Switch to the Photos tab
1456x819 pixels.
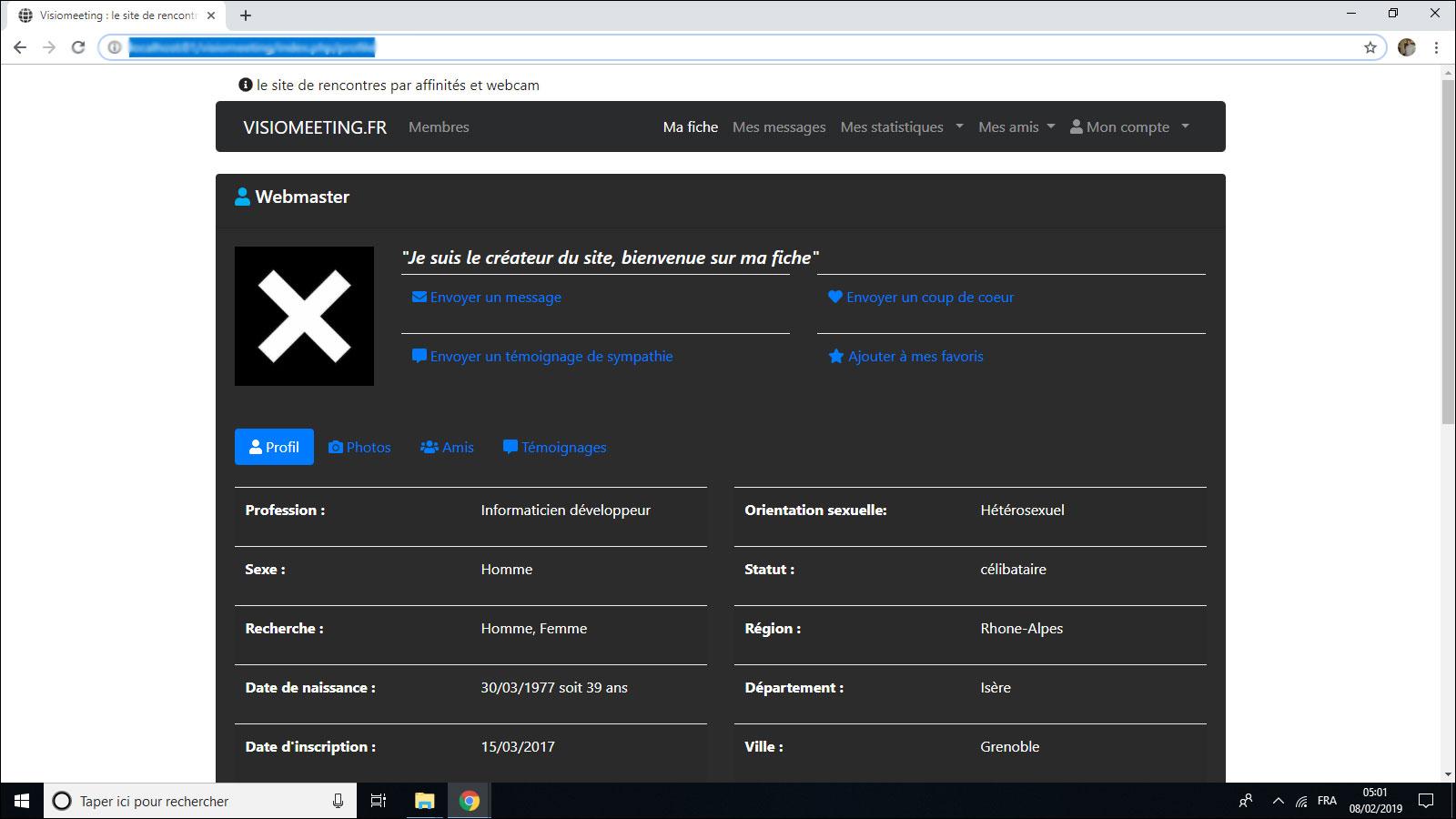(359, 448)
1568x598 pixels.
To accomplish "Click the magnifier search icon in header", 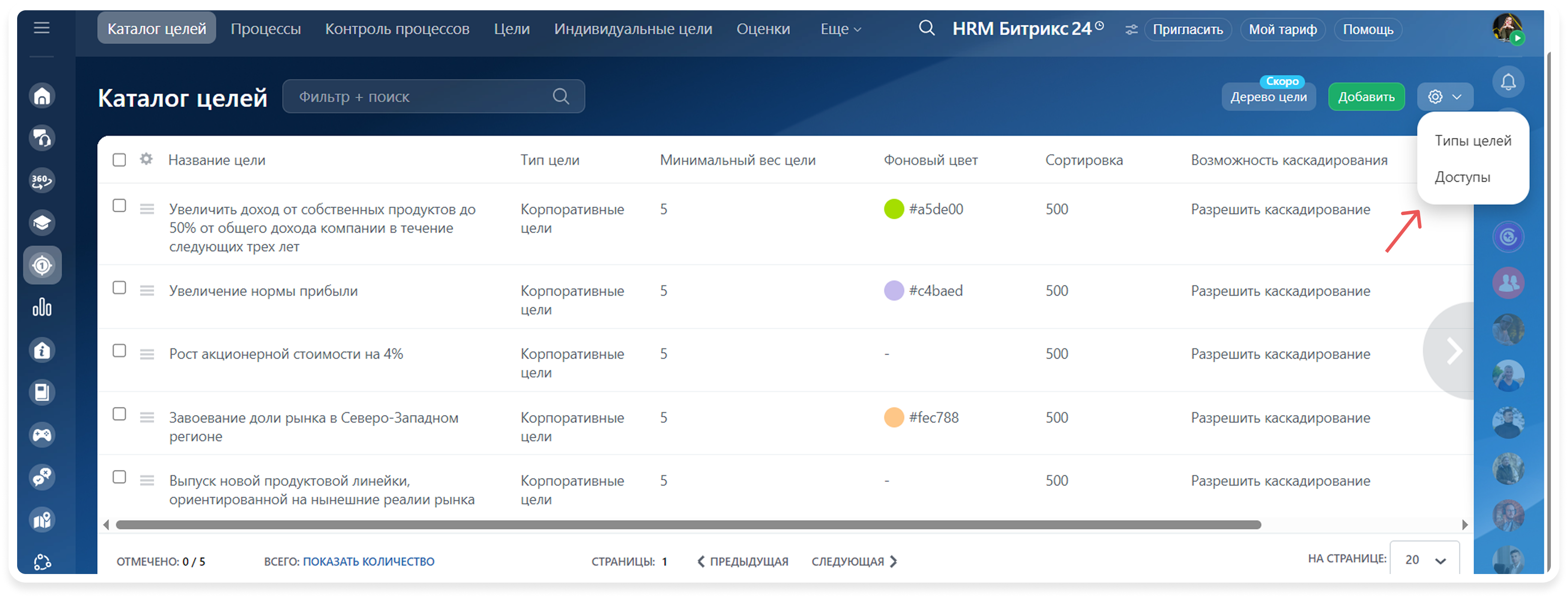I will pyautogui.click(x=926, y=28).
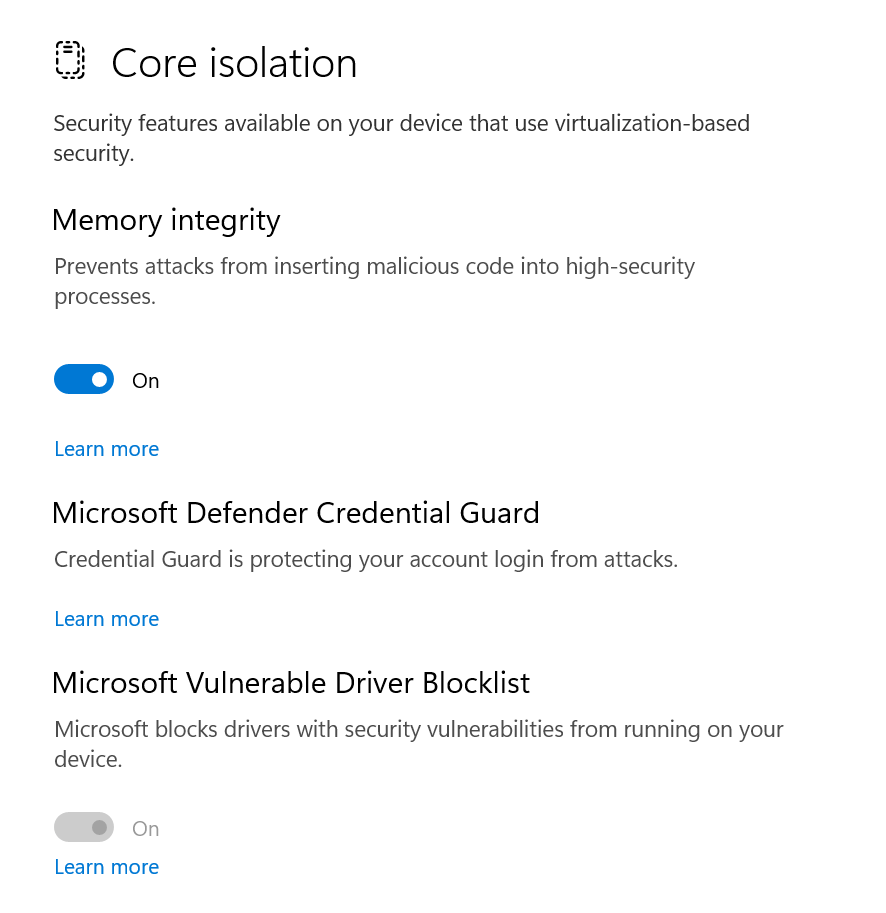Open Learn more under Vulnerable Driver Blocklist
Image resolution: width=886 pixels, height=913 pixels.
point(107,867)
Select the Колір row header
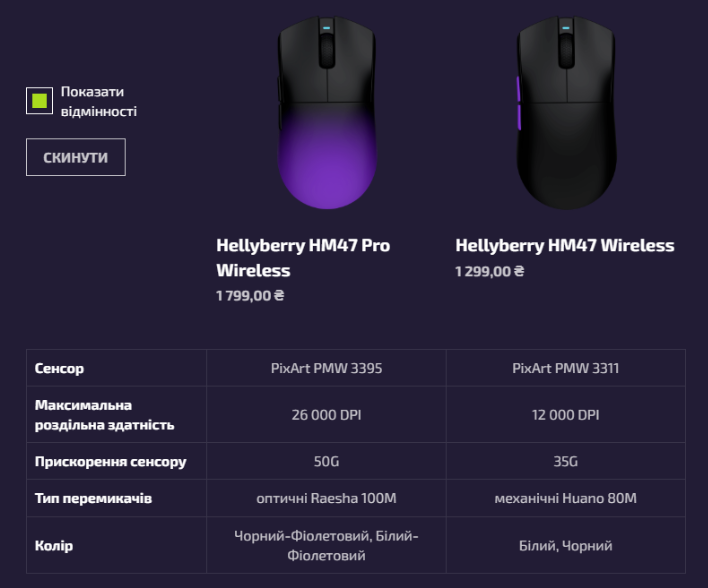Image resolution: width=708 pixels, height=588 pixels. (x=54, y=546)
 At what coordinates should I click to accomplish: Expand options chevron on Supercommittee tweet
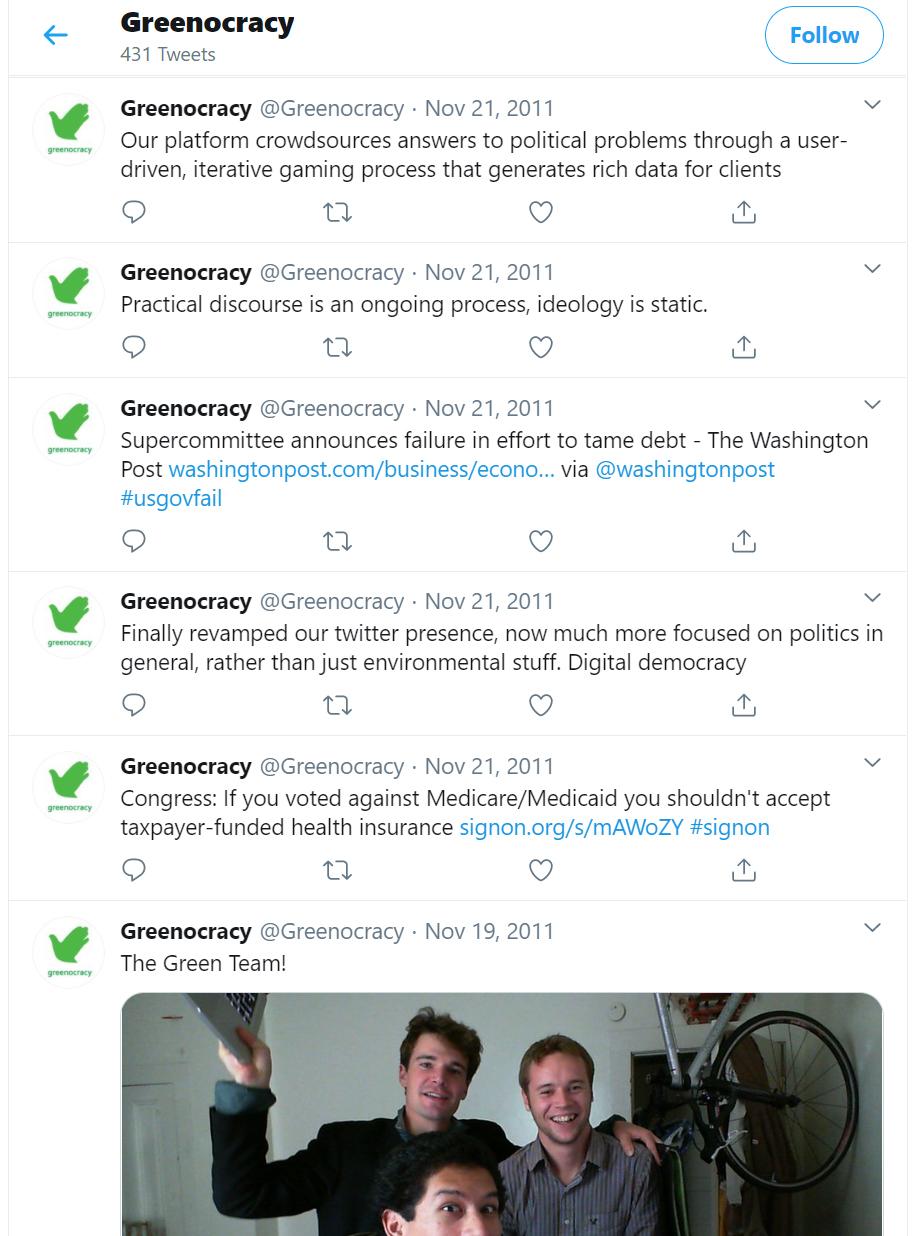tap(872, 405)
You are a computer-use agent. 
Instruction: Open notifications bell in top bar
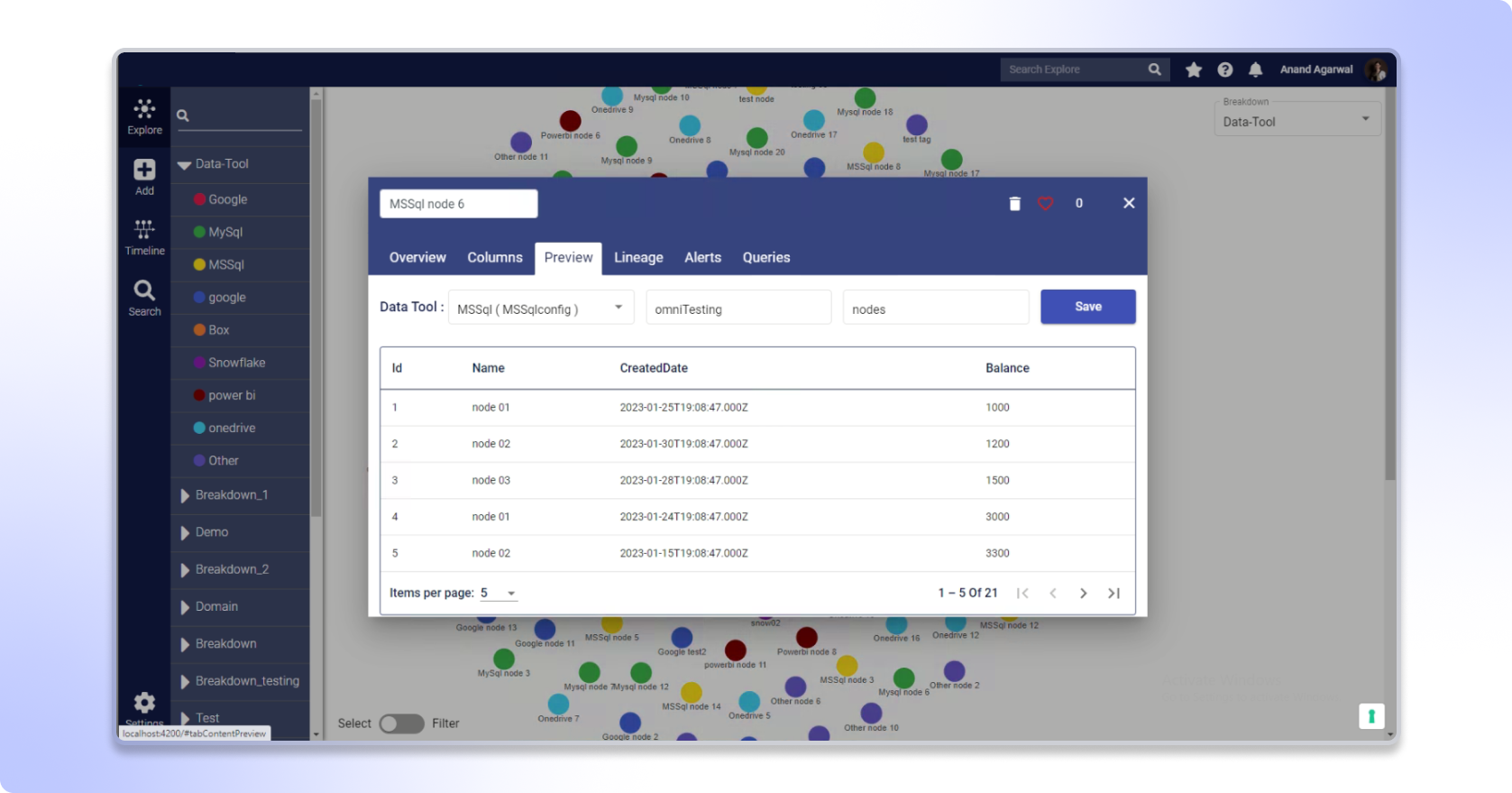1255,69
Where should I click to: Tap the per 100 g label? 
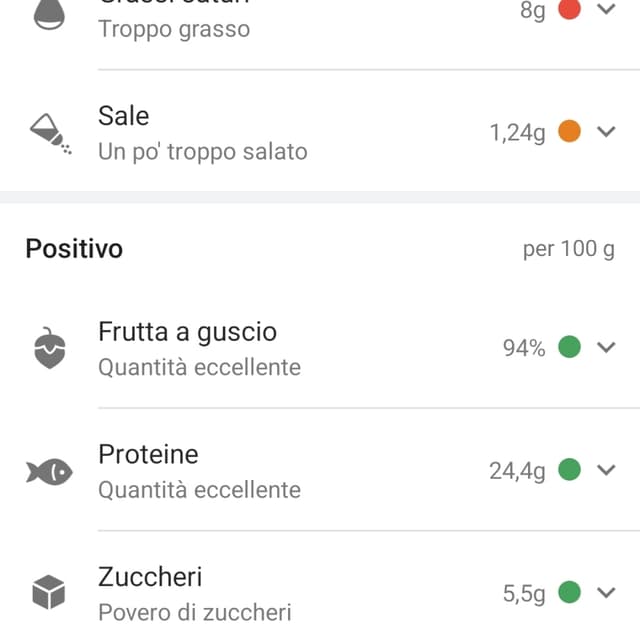[569, 249]
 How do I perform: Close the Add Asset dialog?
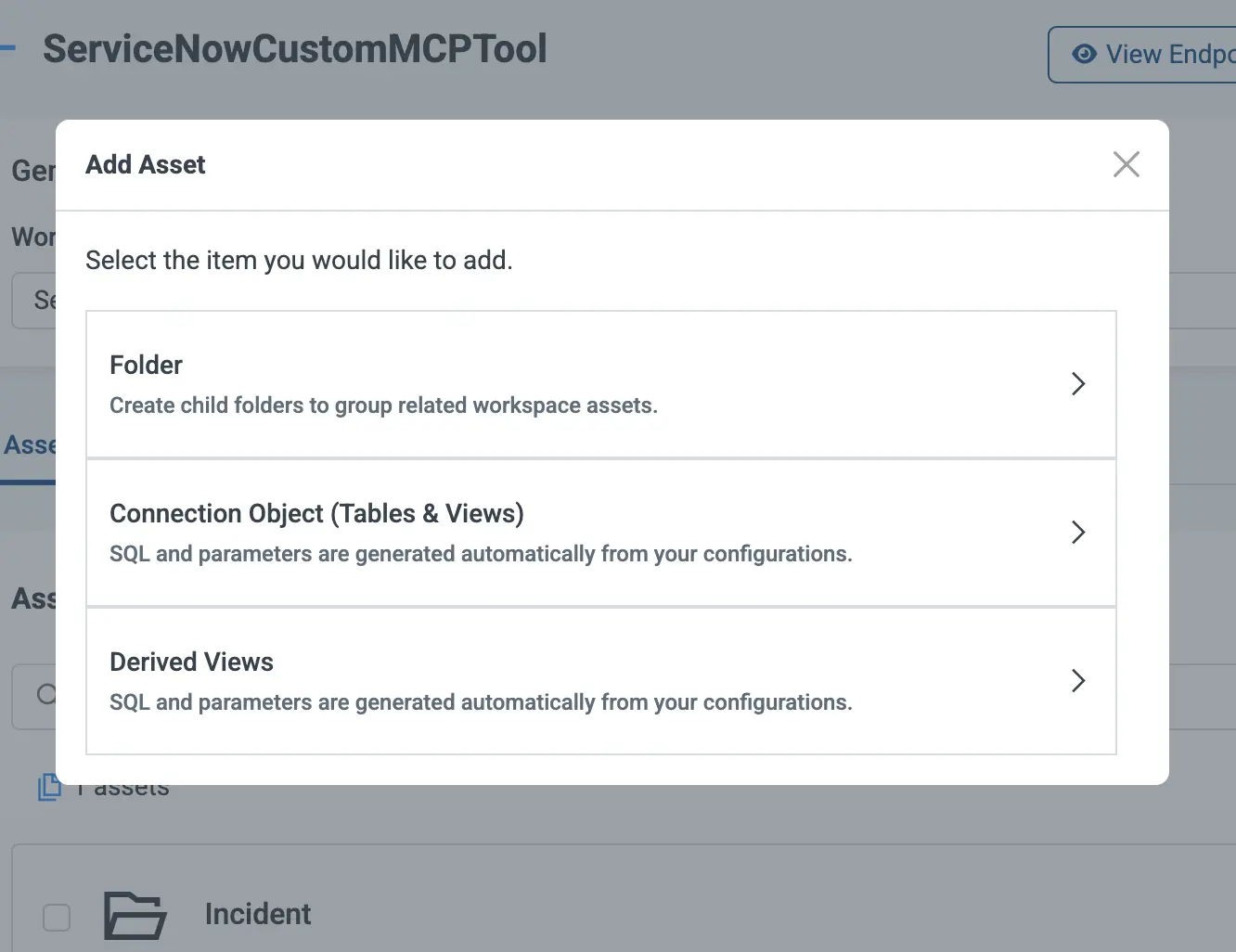coord(1126,165)
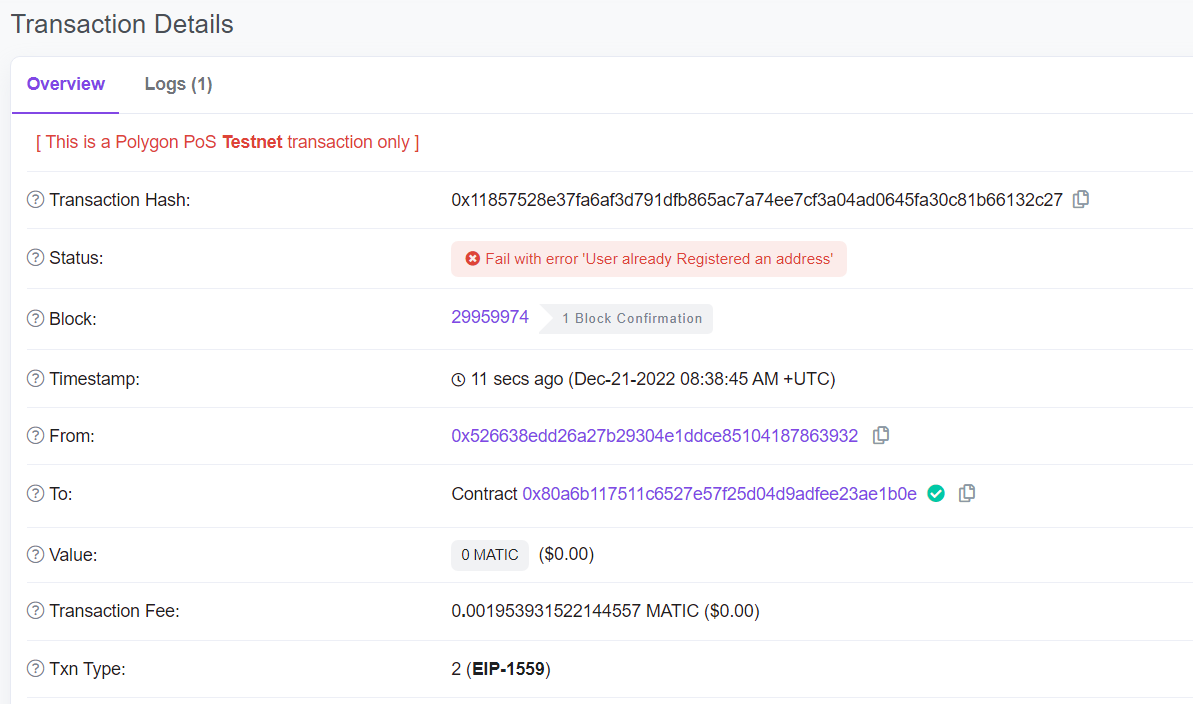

────────

### TO BE DONE:
Starting with the line that contains "Select the Колір row header" and going on through the end of the data, convert each line into a string in a JSON list, leaving out blank lines and the pictures.

### CORRECT RESPONSE:
[
  "Select the Колір row header",
  "Image resolution: width=708 pixels, height=588 pixels. (x=54, y=546)",
  " At what coordinates should I click to accomplish: Expand options chevron on Supercommittee tweet",
  "tap(872, 405)",
  "You are a computer-use agent. ",
  "Instruction: Open notifications bell in top bar",
  "1255,69",
  "Where should I click to: Tap the per 100 g label? ",
  "[569, 249]",
  " How do I perform: Close the Add Asset dialog?",
  "coord(1126,165)"
]